Source material:
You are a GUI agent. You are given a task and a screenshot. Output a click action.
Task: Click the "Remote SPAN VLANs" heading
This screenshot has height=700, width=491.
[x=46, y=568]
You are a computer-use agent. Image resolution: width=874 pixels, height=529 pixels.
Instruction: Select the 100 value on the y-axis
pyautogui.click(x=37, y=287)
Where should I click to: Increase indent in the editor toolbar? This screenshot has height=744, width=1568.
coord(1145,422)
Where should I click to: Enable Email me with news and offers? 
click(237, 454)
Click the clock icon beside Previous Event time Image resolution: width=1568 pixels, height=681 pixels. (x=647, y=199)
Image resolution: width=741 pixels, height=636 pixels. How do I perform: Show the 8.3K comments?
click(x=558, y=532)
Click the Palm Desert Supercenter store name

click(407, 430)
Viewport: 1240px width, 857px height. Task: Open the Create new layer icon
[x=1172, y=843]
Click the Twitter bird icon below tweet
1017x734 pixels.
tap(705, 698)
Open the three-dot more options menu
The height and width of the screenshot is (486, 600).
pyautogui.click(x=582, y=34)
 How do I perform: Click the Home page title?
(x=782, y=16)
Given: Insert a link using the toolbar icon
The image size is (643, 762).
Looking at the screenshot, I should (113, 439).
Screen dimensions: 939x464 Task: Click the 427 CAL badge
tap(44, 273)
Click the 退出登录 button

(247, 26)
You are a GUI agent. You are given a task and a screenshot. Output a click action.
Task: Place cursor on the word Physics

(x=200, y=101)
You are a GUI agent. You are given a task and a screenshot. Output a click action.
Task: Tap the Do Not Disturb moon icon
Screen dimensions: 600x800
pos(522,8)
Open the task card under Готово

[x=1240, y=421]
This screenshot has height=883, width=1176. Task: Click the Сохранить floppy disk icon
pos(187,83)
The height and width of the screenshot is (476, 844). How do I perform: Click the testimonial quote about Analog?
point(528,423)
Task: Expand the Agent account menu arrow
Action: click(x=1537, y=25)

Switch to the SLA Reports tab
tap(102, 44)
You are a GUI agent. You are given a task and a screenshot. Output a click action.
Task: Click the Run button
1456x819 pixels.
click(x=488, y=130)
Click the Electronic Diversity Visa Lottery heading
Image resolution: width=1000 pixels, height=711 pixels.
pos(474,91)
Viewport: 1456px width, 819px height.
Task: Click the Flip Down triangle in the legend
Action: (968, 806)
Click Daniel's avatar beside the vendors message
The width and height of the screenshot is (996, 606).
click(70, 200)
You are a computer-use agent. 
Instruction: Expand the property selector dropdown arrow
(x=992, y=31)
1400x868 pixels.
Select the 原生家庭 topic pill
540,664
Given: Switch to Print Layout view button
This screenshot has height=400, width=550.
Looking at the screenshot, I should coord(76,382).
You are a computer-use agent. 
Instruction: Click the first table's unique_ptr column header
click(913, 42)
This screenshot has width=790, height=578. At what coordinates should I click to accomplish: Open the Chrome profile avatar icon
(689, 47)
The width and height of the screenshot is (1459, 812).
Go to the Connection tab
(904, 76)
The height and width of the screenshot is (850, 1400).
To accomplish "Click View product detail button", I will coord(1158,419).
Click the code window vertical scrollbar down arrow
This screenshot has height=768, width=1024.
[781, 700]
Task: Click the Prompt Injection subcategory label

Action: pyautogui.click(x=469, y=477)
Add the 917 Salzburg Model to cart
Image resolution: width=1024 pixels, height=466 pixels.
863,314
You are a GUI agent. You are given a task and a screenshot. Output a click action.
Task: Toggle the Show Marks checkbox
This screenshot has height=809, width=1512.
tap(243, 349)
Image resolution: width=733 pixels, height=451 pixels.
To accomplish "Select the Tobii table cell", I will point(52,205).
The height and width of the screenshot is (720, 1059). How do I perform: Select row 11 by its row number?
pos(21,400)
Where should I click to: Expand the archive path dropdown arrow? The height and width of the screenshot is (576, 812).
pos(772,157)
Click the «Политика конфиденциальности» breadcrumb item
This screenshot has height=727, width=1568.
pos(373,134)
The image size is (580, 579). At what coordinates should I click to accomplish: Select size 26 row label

Your objective: Reproduce the listing above line for line, with no changes.

Output of the task:
You are a GUI agent. You are given a task and a screenshot. Output a click action.
Task: Click the "Remote SPAN VLANs" heading
This screenshot has height=700, width=491.
[x=46, y=568]
You are a computer-use agent. Image resolution: width=874 pixels, height=529 pixels.
Instruction: Select the 100 value on the y-axis
pyautogui.click(x=37, y=287)
Where should I click to: Increase indent in the editor toolbar? This screenshot has height=744, width=1568.
coord(1145,422)
Where should I click to: Enable Email me with news and offers? 
click(237, 454)
Click the clock icon beside Previous Event time Image resolution: width=1568 pixels, height=681 pixels. (x=647, y=199)
Image resolution: width=741 pixels, height=636 pixels. How do I perform: Show the 8.3K comments?
click(x=558, y=532)
Click the Palm Desert Supercenter store name

click(407, 430)
Viewport: 1240px width, 857px height. Task: Open the Create new layer icon
[x=1172, y=843]
Click the Twitter bird icon below tweet
1017x734 pixels.
tap(705, 698)
Open the three-dot more options menu
The height and width of the screenshot is (486, 600).
pyautogui.click(x=582, y=34)
 How do I perform: Click the Home page title?
(x=782, y=16)
Given: Insert a link using the toolbar icon
The image size is (643, 762).
Looking at the screenshot, I should (113, 439).
Screen dimensions: 939x464 Task: Click the 427 CAL badge
tap(44, 273)
Click the 退出登录 button

(247, 26)
You are a GUI agent. You are given a task and a screenshot. Output a click action.
Task: Place cursor on the word Physics

(x=200, y=101)
You are a GUI agent. You are given a task and a screenshot. Output a click action.
Task: Tap the Do Not Disturb moon icon
Screen dimensions: 600x800
pos(522,8)
Open the task card under Готово

[x=1240, y=421]
This screenshot has height=883, width=1176. Task: Click the Сохранить floppy disk icon
pos(187,83)
The height and width of the screenshot is (476, 844). How do I perform: Click the testimonial quote about Analog?
point(528,423)
Task: Expand the Agent account menu arrow
Action: click(x=1537, y=25)

Switch to the SLA Reports tab
tap(102, 44)
You are a GUI agent. You are given a task and a screenshot. Output a click action.
Task: Click the Run button
1456x819 pixels.
click(x=488, y=130)
Click the Electronic Diversity Visa Lottery heading
Image resolution: width=1000 pixels, height=711 pixels.
pos(474,91)
Viewport: 1456px width, 819px height.
Task: Click the Flip Down triangle in the legend
Action: (968, 806)
Click Daniel's avatar beside the vendors message
The width and height of the screenshot is (996, 606).
click(70, 200)
You are a computer-use agent. 
Instruction: Expand the property selector dropdown arrow
(x=992, y=31)
1400x868 pixels.
Select the 原生家庭 topic pill
540,664
Given: Switch to Print Layout view button
This screenshot has height=400, width=550.
Looking at the screenshot, I should coord(76,382).
You are a computer-use agent. 
Instruction: Click the first table's unique_ptr column header
click(913, 42)
This screenshot has width=790, height=578. At what coordinates should I click to accomplish: Open the Chrome profile avatar icon
(689, 47)
The width and height of the screenshot is (1459, 812).
Go to the Connection tab
(904, 76)
The height and width of the screenshot is (850, 1400).
To accomplish "Click View product detail button", I will coord(1158,419).
Click the code window vertical scrollbar down arrow
This screenshot has height=768, width=1024.
[781, 700]
Task: Click the Prompt Injection subcategory label

Action: pyautogui.click(x=469, y=477)
Add the 917 Salzburg Model to cart
Image resolution: width=1024 pixels, height=466 pixels.
863,314
You are a GUI agent. You are given a task and a screenshot. Output a click action.
Task: Toggle the Show Marks checkbox
This screenshot has height=809, width=1512.
tap(243, 349)
Image resolution: width=733 pixels, height=451 pixels.
To accomplish "Select the Tobii table cell", I will point(52,205).
The height and width of the screenshot is (720, 1059). How do I perform: Select row 11 by its row number?
pos(21,400)
Where should I click to: Expand the archive path dropdown arrow? The height and width of the screenshot is (576, 812).
pos(772,157)
Click the «Политика конфиденциальности» breadcrumb item
This screenshot has height=727, width=1568.
pos(373,134)
The image size is (580, 579). At what coordinates should I click to accomplish: Select size 26 row label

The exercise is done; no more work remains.